(Screenshot grounding data)
Segment Open

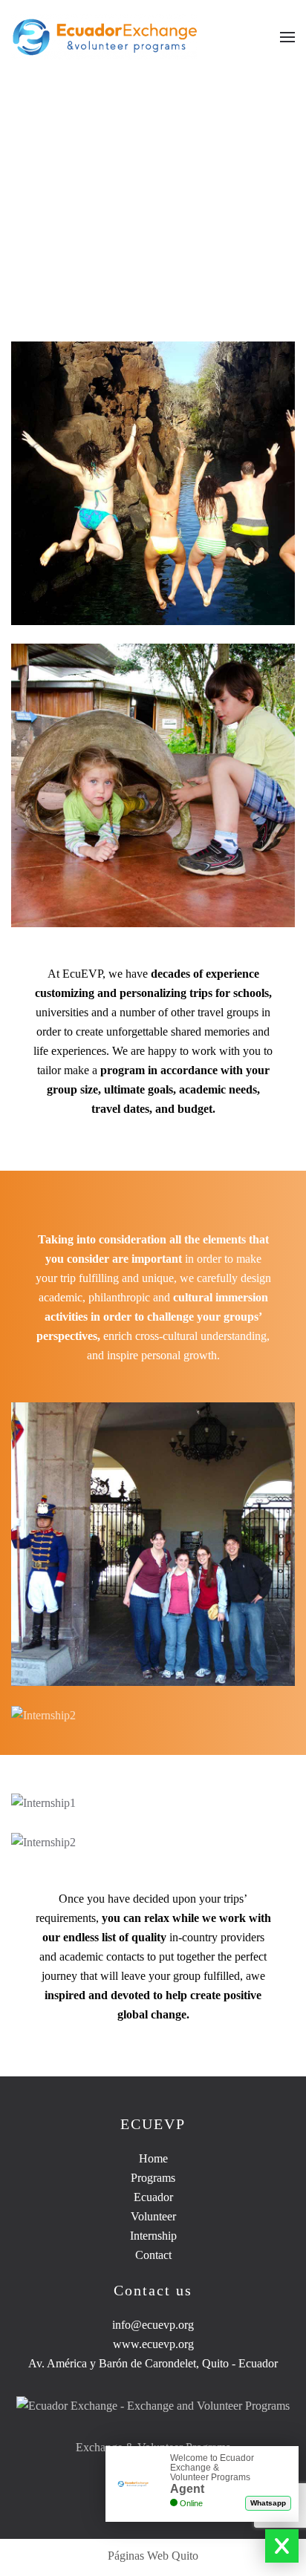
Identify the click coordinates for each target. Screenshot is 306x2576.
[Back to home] (106, 37)
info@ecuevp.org (153, 2324)
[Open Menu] (287, 37)
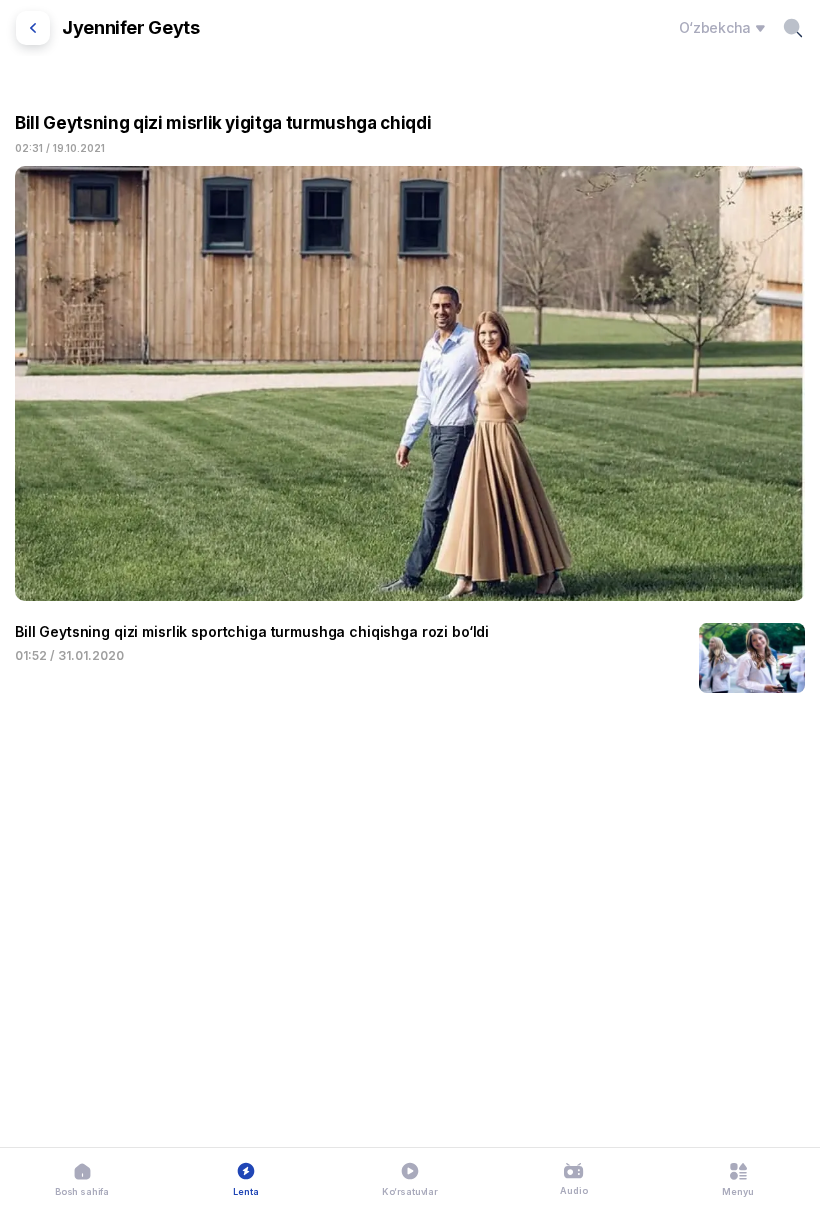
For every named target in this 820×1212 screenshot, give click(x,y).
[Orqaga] (33, 28)
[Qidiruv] (793, 28)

Segment Closed

PROBLEM STATEMENT: Return from the data every line that holds "click".

WRITTEN RESPONSE:
Identify the click coordinates for each target. Screenshot is 306x2576.
For every named target in this 820×1212 screenshot, give click(x,y).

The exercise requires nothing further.